# Consignes
1. Recopiez le passage de l'extrait sur le logement des étudiants qui va de « 8Quelles sont les » jusqu'à « leur trajectoire résidentielle. » compris.
2. Répondez à ces questions d'après l'extrait sur le logement des étudiants :
(a) À qui ces jeunes s'en remettent-ils pour trouver des solutions de logement ?
(b) Quel montant de loyer rares sont les enquêtés à pouvoir dépasser ?
(c) Pour quelle raison le père de Rafik n'acceptera-t-il pas de se porter garant ?

# Extrait de page
══════

8Quelles sont les stratégies mises en œuvre par ces étudiants afin de décohabiter de chez leur famille ? En quoi diffèrent-elles de celles de leurs homologues des catégories plus aisées dont les parents peuvent assumer le coût d’un loyer sur le marché privé ? On va montrer que, comme les populations adultes discriminées du fait de la faiblesse de leurs revenus et/ou de leur origine ethnique, ces jeunes se retirent du marché immobilier privé et s’en remettent aux institutions pour trouver des solutions de logement. Or, l’accompagnement institutionnel a des effets importants sur la manière dont ils envisagent leur trajectoire résidentielle.
Le retrait du marché immobilier privé et le recours au logement social
9Les enquêtés savent que les prix sur le marché immobilier privé sont trop élevés pour eux et que leur dossier est peu susceptible de convaincre les propriétaires bailleurs. Ils ont en effet un budget limité, rares étant ceux qui peuvent consacrer plus de 400 euros au loyer. Par ailleurs, beaucoup n’ont pas de garant, ce qui est dissuasif pour les bailleurs privés [14]. C’est le cas des orphelins, comme Rafiath, et de ceux dont les parents sont en situation trop précaire pour pouvoir constituer un appui, ou encore se refusent à le faire. Rafik sait par exemple que son père n’acceptera pas de prendre cette responsabilité en raison de leurs mauvaises relations. Quant à sa mère, elle ne dispose de quasiment aucun revenu légal. Concernant les étudiants dont les parents vivent à l’étranger, ils se trouvent également dans une impasse car les bailleurs exigent des garants domiciliés dans l’hexagone. Sans compter que, même si cette raison n’apparaît pas spontanément dans les entretiens, il est possible que ceux qui appartiennent aux « minorités visibles » anticipent les discriminations dont ils pourraient faire l’objet en raison de leur couleur de peau (Bonnet et al., 2011 ; Pan Ké Shon et Scodellaro, 2015). Comme pour les lycéens des catégories populaires, pour qui le choix d’une filière universitaire est largement déterminé par leurs caractéristiques sociales et résulte souvent d’un choix contraint (Orange, 2010), le recours au logement social apparaît ainsi comme la seule alternative.

══════

[Entrées sur la recherche de mots et d'éléments]
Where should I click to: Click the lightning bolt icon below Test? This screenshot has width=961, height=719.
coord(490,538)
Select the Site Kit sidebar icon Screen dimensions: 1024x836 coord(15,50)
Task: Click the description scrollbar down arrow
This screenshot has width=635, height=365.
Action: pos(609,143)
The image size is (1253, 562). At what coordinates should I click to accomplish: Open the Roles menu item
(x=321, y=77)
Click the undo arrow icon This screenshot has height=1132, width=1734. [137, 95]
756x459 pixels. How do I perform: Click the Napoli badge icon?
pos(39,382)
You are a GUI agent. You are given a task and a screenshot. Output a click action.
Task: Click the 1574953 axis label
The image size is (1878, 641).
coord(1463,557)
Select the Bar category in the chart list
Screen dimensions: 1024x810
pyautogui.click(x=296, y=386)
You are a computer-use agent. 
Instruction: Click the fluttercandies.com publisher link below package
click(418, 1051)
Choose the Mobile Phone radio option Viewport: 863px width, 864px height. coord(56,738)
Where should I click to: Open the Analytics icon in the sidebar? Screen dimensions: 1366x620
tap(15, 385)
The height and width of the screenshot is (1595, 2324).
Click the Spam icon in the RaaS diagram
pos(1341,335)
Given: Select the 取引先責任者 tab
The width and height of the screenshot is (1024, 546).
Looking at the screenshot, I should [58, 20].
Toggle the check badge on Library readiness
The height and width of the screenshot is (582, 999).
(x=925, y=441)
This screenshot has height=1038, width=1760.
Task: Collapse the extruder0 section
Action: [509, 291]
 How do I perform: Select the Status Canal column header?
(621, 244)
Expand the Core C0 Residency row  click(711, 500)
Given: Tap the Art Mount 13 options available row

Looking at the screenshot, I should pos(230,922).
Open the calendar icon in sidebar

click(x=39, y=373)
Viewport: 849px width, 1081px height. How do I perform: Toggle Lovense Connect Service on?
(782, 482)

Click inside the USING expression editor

══════

# Réponses
1.
8Quelles sont les stratégies mises en œuvre par ces étudiants afin de décohabiter de chez leur famille ? En quoi diffèrent-elles de celles de leurs homologues des catégories plus aisées dont les parents peuvent assumer le coût d’un loyer sur le marché privé ? On va montrer que, comme les populations adultes discriminées du fait de la faiblesse de leurs revenus et/ou de leur origine ethnique, ces jeunes se retirent du marché immobilier privé et s’en remettent aux institutions pour trouver des solutions de logement. Or, l’accompagnement institutionnel a des effets importants sur la manière dont ils envisagent leur trajectoire résidentielle.

2.
(a) Aux institutions.
(b) 400 euros.
(c) À cause de leurs mauvaises relations.